The timeline for algae currently proposed is six-18 months of research and production, before embarking on larger scale production if there has been success in the laboratory.
Despite the benefits in terms of skills transfer, nevertheless it is clear that there is no commercial certainty around algae production. Likewise, with the biodiesel it currently produces, the costs of buying the used oil fluctuates, which impacts on the production costs. Biodiesels are not currently a get-rich-quick path.
“We are not looking to make money,” says Lootah. “We are looking to be the change in the country, and lead this change.”

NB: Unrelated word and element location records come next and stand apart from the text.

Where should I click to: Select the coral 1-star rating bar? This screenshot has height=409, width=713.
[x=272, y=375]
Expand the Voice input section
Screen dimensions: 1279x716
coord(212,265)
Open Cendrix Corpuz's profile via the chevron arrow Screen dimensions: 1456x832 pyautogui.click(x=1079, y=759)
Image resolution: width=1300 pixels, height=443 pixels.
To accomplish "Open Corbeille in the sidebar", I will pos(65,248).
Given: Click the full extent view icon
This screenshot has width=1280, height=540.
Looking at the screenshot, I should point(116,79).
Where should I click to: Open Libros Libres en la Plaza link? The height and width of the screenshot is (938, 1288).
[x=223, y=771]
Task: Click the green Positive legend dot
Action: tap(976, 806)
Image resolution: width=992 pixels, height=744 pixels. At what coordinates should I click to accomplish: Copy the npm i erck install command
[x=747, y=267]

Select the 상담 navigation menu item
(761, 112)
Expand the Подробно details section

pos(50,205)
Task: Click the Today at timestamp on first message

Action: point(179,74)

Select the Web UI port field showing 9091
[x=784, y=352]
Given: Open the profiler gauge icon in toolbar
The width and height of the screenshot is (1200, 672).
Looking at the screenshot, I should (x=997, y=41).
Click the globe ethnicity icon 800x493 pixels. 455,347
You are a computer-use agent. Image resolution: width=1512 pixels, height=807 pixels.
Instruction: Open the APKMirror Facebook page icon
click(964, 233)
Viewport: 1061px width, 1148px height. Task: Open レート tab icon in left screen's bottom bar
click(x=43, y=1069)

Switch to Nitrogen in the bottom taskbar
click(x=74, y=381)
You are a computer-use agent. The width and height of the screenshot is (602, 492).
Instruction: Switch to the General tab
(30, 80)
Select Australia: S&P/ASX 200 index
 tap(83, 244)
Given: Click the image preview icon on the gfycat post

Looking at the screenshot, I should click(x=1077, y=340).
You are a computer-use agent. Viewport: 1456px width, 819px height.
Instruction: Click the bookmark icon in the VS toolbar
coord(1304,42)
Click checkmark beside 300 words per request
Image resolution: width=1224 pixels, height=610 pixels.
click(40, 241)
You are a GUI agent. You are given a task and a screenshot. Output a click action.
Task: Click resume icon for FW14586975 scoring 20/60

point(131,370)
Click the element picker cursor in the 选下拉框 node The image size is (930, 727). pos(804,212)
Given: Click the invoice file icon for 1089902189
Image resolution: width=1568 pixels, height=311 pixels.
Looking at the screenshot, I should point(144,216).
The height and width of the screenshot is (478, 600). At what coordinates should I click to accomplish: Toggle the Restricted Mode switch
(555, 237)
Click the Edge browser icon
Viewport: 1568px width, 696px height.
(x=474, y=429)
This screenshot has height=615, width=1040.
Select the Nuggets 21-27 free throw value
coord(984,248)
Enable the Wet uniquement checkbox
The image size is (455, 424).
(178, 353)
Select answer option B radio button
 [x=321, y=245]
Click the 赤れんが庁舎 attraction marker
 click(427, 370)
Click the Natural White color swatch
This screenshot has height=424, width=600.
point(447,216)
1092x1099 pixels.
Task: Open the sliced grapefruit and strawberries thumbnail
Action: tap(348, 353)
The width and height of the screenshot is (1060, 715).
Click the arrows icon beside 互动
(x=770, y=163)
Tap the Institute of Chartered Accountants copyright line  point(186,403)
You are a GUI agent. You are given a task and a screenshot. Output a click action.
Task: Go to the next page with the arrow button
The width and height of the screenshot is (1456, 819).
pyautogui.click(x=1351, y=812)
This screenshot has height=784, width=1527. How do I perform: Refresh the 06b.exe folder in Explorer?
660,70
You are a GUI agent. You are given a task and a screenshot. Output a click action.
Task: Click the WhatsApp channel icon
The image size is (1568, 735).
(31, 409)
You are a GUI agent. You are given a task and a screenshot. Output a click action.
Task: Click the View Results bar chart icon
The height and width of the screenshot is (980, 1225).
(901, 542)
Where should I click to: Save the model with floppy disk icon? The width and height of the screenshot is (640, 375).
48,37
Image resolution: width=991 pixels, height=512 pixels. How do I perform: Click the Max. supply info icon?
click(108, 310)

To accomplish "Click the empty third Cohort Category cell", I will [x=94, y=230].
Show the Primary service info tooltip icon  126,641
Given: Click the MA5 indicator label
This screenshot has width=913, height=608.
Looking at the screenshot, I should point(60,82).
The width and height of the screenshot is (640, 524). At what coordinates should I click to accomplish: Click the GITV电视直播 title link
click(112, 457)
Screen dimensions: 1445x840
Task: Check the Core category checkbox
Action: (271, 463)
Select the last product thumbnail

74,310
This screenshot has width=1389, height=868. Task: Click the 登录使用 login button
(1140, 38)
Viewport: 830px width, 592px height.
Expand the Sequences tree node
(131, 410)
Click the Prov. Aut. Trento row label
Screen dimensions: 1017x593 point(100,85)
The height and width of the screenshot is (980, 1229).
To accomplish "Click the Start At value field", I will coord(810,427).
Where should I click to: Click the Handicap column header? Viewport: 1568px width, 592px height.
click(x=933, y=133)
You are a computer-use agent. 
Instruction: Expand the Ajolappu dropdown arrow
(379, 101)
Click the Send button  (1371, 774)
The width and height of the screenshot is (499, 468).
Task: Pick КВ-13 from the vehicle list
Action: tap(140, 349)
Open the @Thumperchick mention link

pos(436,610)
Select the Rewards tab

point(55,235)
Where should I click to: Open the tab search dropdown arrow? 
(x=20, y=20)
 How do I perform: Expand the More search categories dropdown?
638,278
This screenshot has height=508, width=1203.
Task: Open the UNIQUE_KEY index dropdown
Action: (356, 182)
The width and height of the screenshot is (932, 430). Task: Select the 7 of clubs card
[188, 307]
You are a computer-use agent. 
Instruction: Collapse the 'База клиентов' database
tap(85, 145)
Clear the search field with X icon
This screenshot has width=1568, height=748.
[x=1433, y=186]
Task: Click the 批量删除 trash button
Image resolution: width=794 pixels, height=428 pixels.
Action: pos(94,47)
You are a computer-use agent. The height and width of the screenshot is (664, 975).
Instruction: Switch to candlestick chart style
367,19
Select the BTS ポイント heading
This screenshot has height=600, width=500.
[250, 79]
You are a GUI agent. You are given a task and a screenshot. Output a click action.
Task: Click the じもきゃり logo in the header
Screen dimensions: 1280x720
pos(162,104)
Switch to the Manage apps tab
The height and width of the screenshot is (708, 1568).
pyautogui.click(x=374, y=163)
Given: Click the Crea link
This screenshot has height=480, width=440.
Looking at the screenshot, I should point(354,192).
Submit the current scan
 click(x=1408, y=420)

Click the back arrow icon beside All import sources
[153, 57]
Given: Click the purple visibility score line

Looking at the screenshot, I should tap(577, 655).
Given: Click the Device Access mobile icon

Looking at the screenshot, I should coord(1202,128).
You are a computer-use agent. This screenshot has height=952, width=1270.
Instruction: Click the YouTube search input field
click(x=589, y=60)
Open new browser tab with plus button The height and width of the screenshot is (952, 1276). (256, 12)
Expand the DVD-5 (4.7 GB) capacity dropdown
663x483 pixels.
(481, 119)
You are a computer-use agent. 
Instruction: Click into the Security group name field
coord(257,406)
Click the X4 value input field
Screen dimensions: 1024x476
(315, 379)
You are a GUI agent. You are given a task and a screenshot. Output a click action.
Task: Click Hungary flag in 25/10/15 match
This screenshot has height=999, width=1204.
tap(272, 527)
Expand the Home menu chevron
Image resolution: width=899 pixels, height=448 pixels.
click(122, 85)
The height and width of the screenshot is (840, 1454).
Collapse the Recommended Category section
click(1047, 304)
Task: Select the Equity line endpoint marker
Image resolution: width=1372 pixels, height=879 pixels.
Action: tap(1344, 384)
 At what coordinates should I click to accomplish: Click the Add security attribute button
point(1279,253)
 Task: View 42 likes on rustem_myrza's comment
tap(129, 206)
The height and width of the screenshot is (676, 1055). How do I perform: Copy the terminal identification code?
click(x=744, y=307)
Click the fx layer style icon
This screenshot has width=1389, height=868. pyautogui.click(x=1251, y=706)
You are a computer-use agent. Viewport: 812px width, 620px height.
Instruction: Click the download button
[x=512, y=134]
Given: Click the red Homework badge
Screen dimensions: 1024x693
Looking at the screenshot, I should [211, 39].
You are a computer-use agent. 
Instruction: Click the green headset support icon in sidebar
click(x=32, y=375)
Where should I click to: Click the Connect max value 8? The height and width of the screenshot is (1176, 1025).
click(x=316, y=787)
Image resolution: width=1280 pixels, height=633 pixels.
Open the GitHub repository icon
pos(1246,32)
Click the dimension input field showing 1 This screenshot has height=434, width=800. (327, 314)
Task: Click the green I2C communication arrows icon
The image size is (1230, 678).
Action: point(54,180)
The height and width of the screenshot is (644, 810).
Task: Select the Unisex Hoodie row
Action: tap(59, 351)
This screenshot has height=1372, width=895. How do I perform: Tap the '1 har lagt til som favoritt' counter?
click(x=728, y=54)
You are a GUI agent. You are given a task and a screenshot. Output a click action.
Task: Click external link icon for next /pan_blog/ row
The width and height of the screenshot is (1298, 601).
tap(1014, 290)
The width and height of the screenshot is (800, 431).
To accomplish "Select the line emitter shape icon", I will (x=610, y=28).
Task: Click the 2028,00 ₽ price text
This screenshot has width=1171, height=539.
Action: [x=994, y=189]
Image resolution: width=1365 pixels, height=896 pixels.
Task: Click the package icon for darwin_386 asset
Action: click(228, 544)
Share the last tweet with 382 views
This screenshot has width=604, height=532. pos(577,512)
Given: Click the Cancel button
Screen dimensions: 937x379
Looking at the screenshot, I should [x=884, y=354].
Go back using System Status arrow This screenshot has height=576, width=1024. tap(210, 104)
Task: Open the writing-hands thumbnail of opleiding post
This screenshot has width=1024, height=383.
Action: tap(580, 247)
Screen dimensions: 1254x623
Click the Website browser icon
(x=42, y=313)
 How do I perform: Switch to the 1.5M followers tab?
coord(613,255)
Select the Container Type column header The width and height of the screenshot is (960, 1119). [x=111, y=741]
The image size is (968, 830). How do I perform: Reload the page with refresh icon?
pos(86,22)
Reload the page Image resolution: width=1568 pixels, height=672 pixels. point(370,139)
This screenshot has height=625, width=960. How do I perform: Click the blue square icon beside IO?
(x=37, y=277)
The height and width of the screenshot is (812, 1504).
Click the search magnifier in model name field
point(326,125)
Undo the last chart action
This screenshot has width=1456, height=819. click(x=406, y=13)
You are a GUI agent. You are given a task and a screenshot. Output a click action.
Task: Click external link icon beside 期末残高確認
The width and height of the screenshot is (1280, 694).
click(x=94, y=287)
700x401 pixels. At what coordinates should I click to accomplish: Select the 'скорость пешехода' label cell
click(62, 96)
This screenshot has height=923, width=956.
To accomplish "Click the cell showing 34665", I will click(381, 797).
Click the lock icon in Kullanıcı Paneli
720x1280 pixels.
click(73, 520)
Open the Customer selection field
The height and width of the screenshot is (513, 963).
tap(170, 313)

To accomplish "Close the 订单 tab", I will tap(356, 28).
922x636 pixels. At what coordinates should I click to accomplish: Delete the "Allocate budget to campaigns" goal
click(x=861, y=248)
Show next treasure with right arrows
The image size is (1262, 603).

Committed as he is, Lootah is quite clear that the process will not happen overnight. The biofuels project is as much about changing attitude as it is about reducing carbon dioxide emissions and waste.
“Our immediate challenge is not doing it as a business, our aim is to change the attitude of the consumers, decision makers, and take the lead as Dubai, and also as the UAE as a country. And then if in Dubai [change] starts, you can be sure it will be going ahead in the Middle East. Dubai is a hub of the change in the Arab countries.”
“Just recently our leadership, Sheikh Mohammed, announced the green partnership economy. This is the biggest support for our kind of project. Not us only, but other companies that are working on renewable energy or green energy. It is happening.”
UAE’s biodiesel advantage
Producers of biodiesel in the UAE and the Middle East generally have a number of advantages over producers in Europe. One issue to be overcome with biodiesel is that it starts to gel at low temperatures, and will clog the engine.
One solution to the problem is to equip fuel tanks with warmers. Manufacturers also have to manage their production process, and supply biodiesel that will be useable during cold weather.
That is not a problem in the Middle East, due to the range of ambient temperatures, and Lootah Biofuels is able to produce their biodiesel to the American ASTM standard, rather than the EU standard.
Another advantage in the UAE is that most users of commercial vehicles are already equipped with the required infrastructure to introduce biodiesel into their fleet, since most will have diesel tanks at their vehicle depots, and will source diesel directly, rather than having their drivers fill up at petrol stations. It is estimated that 60% of the market for diesel does not buy from petrol stations.
For the Lootah Group, biofuels only make up one small aspect of their sustainable transport focus. CNG (compressed natural gas) is in many ways a better option, says Lootah, and he expects its popularity to increase.
CNG involves the installation of gas tanks, and the gas is fed into a vehicle’s combustion engine. One advantage of CNG is that the vehicle can run on petrol when its gas is used up. Currently gas is offered by ADNOC in petrol stations in Abu Dhabi.
However one advantage of biodiesel is that there is no cost of conversion, unlike CNG. It is thought that the cost of conversion has been a limiting factor in the uptake of CNG, although by some estimates its use is growing at a rate of 30% annually.
Better than both CNG and biofuels is the electric car, says Lootah, a technology he believes has a big future.